One technology that was freighted with high expectations is Hadoop, and it is currently undergoing something of a re-evaluation.
Hadoop is an open source platform that was developed in the mid 2000s and was named by Doug Cutting (one of its creators along with Mike Cafarella) after his son’s toy elephant.
It uses Google’s Map Reduce and a whole lot more besides; Hadoop breaks up huge data-sets, distributes them across multiple server platforms and analyses these data in parallel, collating the results at the end of the process.
It was designed for companies that are pulling in heterogeneous data from diverse sources like social media and increasingly machine generated data from sensor and video devices. These data flows will be measured in Petabytes (1015 bytes) in the coming years.
Increasingly, Hadoop proselytizers have to engineer workarounds to overcome its under-performance. One of these Hadoop shortfalls is in the new always on/always available internet economy; the problem is a lot of the time it doesn’t scale as well as it should.
David Gleason, Chief Data Officer for Bank of New York Mellon, was reported by The Wall Street Journal (subscription needed) as saying that Hadoop, “…wasn’t ready for prime time.”
The bank was pleased with its performance with a limited number of users but after it was accessed by an increasing number of users it slowed. Hadoop also slowed when it had to process data coming in in real-time. This incoming real-time data traffic could, for example, be location data coming in from mobile devices, which offers a sales opportunity for local businesses but the mobile ads promoting them need to be pushed out as the data comes in.
However, one company that is well placed to overcome this under-performance is MapR’s SQL-on-Hadoop offering: in the Gigaom Research’s January 2015 report published last month, it performed outstandingly against the other leading Hadoop vendors products from Cloudera and Hortonworks. MapR’s Apache Drill technology makes it easier for analysts to query unstructured data in “native format” as it’s coming into the system, that is, in real-time.
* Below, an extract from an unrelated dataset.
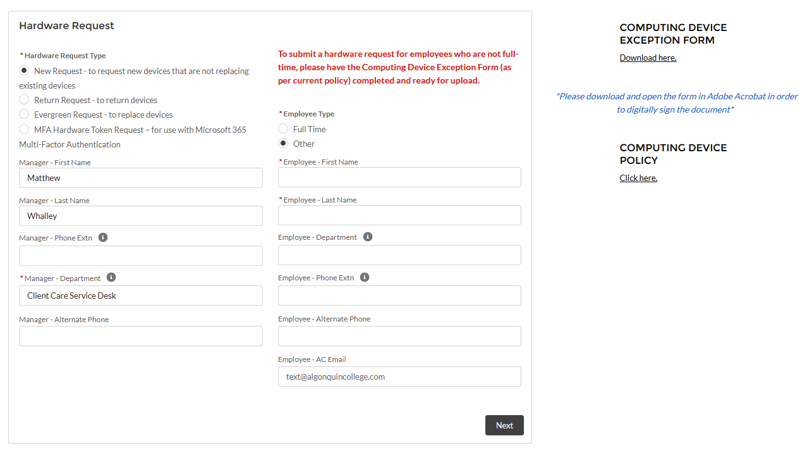807x455 pixels.
Task: Open the Computing Device Policy link
Action: tap(638, 178)
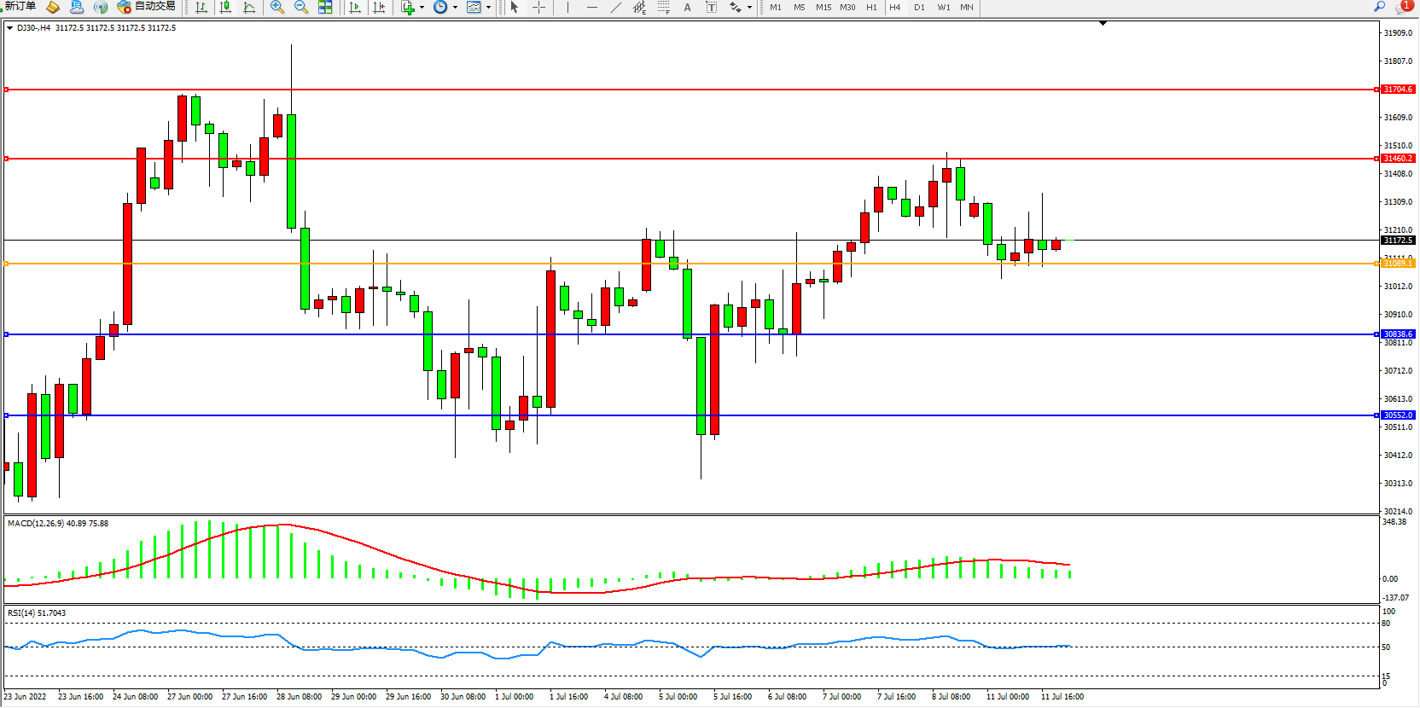Zoom out on the chart

(301, 8)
Other problems include getting Hadoop to integrate with legacy infrastructure and the fact that its development language, MapReduce, developed by Google, has very little in common with SQL which is used by most data management teams.
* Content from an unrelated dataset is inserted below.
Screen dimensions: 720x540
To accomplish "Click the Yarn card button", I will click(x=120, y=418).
British Gas had a job of work integrating Hadoop with its SAP systems. Some companies even had to employ additional coders to “glue the platforms together to get the whole thing to work”.
But the commercial value trapped deep within the corporate veins of big data make people like Gleason optimistic about Hadoop; he believes it’s still the most exciting technology to come along since RDBMS.
The turbulence in Hadoop’s perception in the industry is clear from the graphic below showing the rise in demand for Hadoop professionals: there’s strong growth from 2007 until 2013 but at that point it experiences a wobble.
Although, demand does on the whole continue to grow, there’s still a clear drop in the rate of growth after 2013 when the industry begins to realise that the technology comes with a whole lot of hard work.
And additionally, compared to demand for other database technologies like MongoDB and mobile technologies like Android and iOS, Hadoop, according the Indeed Job Trends, is bumping around at the bottom of the top 10. Maybe a little disappointing for Hadoop investors and contributors but it is still in the top 10.
“Hadoop is going into the trough of experimentation. The maturity is high enough now that customers are less prone to get confused by vendor claims and focusing on the really vital requirements. It could be viewed as a negative trend, but it’s good where you are seeing early majority adoption of new technology.”
MapR, CEO John Schroeder. talking to ZDNet. December 22 2014.
As the growth in demand for Hadoop people shows, these problems to date have dented the technology’s popularity, but if its problems grow this could produce a turning point in its uptake in the near future.
Right now Hadoop is a work in progress. This is a technology operating at the bottom of the stack, there are more applications that need to be developed in the layers above to realise the promise of Big Data and while the demand for Hadoop people is still relatively high, the expectations from it will be even higher.